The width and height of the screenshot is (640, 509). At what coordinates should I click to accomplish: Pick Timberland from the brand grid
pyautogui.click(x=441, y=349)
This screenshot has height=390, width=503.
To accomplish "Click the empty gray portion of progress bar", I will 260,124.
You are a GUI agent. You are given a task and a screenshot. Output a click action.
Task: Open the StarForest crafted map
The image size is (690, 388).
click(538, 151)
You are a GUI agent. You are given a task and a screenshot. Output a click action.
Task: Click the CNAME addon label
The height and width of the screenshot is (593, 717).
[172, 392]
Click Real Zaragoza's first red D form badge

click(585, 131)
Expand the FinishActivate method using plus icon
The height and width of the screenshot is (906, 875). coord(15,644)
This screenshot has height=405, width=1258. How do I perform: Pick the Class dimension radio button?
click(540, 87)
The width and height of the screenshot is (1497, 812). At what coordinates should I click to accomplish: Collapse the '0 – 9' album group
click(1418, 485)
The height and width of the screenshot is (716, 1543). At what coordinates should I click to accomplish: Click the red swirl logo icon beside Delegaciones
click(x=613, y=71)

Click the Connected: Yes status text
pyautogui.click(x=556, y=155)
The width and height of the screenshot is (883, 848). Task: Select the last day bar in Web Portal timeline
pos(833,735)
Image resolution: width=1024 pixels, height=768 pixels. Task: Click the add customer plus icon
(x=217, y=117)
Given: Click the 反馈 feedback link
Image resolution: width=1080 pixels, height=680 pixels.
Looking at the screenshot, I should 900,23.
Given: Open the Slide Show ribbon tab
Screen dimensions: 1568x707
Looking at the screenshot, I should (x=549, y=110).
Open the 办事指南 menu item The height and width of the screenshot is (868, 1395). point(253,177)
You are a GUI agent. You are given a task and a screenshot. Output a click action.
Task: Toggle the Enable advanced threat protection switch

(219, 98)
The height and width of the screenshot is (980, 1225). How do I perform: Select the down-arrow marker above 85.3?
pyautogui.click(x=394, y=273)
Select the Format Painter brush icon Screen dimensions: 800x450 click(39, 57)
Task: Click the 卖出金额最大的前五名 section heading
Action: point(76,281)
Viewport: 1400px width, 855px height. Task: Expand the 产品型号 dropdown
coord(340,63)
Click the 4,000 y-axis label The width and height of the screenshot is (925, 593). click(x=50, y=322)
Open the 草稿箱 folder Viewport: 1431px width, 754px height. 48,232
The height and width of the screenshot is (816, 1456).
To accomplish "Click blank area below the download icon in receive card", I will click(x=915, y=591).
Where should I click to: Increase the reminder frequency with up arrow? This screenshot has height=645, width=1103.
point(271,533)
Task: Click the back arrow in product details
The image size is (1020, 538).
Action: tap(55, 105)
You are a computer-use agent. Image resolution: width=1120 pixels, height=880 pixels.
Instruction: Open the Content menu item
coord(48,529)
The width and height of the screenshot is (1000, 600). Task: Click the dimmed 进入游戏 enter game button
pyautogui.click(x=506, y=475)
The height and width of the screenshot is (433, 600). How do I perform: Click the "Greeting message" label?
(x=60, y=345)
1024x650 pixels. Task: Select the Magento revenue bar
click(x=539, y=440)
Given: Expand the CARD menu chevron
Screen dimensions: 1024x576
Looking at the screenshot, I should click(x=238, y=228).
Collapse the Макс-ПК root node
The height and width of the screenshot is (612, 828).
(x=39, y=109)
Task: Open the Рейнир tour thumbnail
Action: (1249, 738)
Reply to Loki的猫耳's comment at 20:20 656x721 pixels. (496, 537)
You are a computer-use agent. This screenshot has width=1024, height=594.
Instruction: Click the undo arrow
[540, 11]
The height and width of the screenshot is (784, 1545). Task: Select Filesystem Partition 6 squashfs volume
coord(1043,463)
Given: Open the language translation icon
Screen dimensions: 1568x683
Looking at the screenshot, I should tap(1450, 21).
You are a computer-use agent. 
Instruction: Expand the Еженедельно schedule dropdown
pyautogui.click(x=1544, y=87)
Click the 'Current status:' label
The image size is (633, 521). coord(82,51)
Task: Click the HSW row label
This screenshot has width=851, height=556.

Task details: Using the data above, print exactly the lines from the line that contains "Click the Connected: Yes status text" through the line that contains "Given: Click the 反馈 feedback link", with both included.

Reply:
Click the Connected: Yes status text
pyautogui.click(x=556, y=155)
The width and height of the screenshot is (883, 848). Task: Select the last day bar in Web Portal timeline
pos(833,735)
Image resolution: width=1024 pixels, height=768 pixels. Task: Click the add customer plus icon
(x=217, y=117)
Given: Click the 反馈 feedback link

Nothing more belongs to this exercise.